Undead rule!! :crazy:


----------



## Commissar Yarrick (Jun 14, 2008)

ye i think Tomb Kings are the best


----------



## Gen. Confusion (Apr 26, 2008)

Empire of course.:so_happy:


----------



## NoiseMarine (Jun 8, 2008)

CHAOS PWNS THY NOOBS!!!!!!:victory:


----------



## neilbatte (Jan 2, 2008)

Chaos Dwarves to enslave the world


----------



## Green Knight (Feb 25, 2008)

elfs are the best


----------



## officer kerky (Jun 12, 2008)

the empire for the win!!!!!!!!!!!!!!!!!


----------



## The Wraithlord (Jan 1, 2007)

The Tomb Kings, all the way.


----------



## Ancient Tiel' a fier (May 5, 2008)

In all honesty and i play with most races, Vampire counts are currently the best.
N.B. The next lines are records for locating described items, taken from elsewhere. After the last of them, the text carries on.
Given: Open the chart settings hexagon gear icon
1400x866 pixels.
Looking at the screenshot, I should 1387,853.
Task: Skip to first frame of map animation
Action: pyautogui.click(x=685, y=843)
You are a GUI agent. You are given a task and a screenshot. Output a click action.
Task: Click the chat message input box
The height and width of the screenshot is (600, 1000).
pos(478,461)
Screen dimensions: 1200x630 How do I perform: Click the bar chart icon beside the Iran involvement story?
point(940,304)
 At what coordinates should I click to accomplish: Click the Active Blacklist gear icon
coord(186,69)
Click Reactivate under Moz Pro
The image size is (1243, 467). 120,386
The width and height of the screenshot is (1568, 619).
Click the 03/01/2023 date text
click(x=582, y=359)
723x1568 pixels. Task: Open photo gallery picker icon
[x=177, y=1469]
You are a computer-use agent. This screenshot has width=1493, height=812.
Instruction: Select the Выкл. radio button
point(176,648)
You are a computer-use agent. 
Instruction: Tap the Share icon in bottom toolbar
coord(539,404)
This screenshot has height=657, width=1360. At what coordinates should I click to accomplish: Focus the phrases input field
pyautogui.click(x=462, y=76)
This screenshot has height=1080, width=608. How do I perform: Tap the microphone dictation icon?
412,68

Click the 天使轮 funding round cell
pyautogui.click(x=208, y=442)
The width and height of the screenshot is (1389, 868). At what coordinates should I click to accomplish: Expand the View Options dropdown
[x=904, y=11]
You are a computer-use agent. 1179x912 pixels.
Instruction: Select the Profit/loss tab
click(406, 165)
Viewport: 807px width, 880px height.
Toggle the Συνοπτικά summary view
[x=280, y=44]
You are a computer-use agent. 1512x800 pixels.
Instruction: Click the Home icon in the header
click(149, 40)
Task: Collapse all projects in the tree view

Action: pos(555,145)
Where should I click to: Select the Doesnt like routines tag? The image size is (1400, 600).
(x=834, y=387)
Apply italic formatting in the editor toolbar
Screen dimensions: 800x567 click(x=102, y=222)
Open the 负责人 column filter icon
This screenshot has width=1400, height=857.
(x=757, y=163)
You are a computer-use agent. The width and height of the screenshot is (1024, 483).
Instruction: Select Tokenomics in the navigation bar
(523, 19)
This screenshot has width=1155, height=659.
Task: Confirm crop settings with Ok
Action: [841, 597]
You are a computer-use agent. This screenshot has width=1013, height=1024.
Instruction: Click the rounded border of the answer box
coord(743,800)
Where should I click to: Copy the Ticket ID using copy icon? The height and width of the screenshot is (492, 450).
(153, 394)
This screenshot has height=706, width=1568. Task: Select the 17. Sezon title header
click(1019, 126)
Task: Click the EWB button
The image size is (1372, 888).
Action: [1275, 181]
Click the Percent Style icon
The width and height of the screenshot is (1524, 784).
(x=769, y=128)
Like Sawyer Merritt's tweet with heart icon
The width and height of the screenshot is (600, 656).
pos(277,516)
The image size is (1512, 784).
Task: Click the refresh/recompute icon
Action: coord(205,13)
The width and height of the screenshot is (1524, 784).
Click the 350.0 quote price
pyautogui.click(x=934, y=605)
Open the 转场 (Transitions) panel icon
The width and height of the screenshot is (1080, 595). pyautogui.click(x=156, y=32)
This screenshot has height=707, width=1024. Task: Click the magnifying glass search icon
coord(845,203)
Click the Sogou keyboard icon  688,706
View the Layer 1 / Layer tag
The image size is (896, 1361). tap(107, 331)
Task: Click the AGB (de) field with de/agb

I can only beat my undead super strategems with Dwarfs and the dwarfs have to be full on undead fighters, which in a tournament is unlikely to happen.
Perhaps the Dark elves will change all this but having read the book i think not.


----------



## Lord Sinkoran (Dec 23, 2006)

I think you mean which army is the best.

Empire, Chaos and Tomb King own everyone equally.


----------



## Widowmaker666 (Jul 30, 2008)

Chaos or vampire counts trumps all


----------



## Druchii (Jun 25, 2008)

The Druchii of course!
The lesser races can stand now chance against our superior people. Might as well bow down to us now.


----------



## Brother Anubus (Feb 26, 2008)

Vamp counts win cause if you die you dont.....caues they will bring you back


----------



## slaaneshy (Feb 20, 2008)

Ogres!!!!!!!!!


----------



## Green Knight (Feb 25, 2008)

me High elfs


----------



## NoiseMarine (Jun 8, 2008)

*hordes Of Chaos!!!*


----------



## Marine Errant (Aug 12, 2008)

The Druchii, without a shadow of a doubt!!!!!
Why is there even any debate about this?!?!?!? :angel:


----------



## itsonlyme (Aug 22, 2008)

warriors of chaos (even if the WD list sucks:shok


----------



## bobss (May 18, 2008)

* shakes head * im sorry but i have lost count of how many ' best ' threads there are.

what do you mean by best? largest numbers? best combat? best shooting? best magic? fastest? hardest? etc etc

generally i would say empire. they are by far more balanced which IMO is ' best '


----------



## Pyro Stick (Aug 23, 2008)

It has to be Chaos Dwarfs.


----------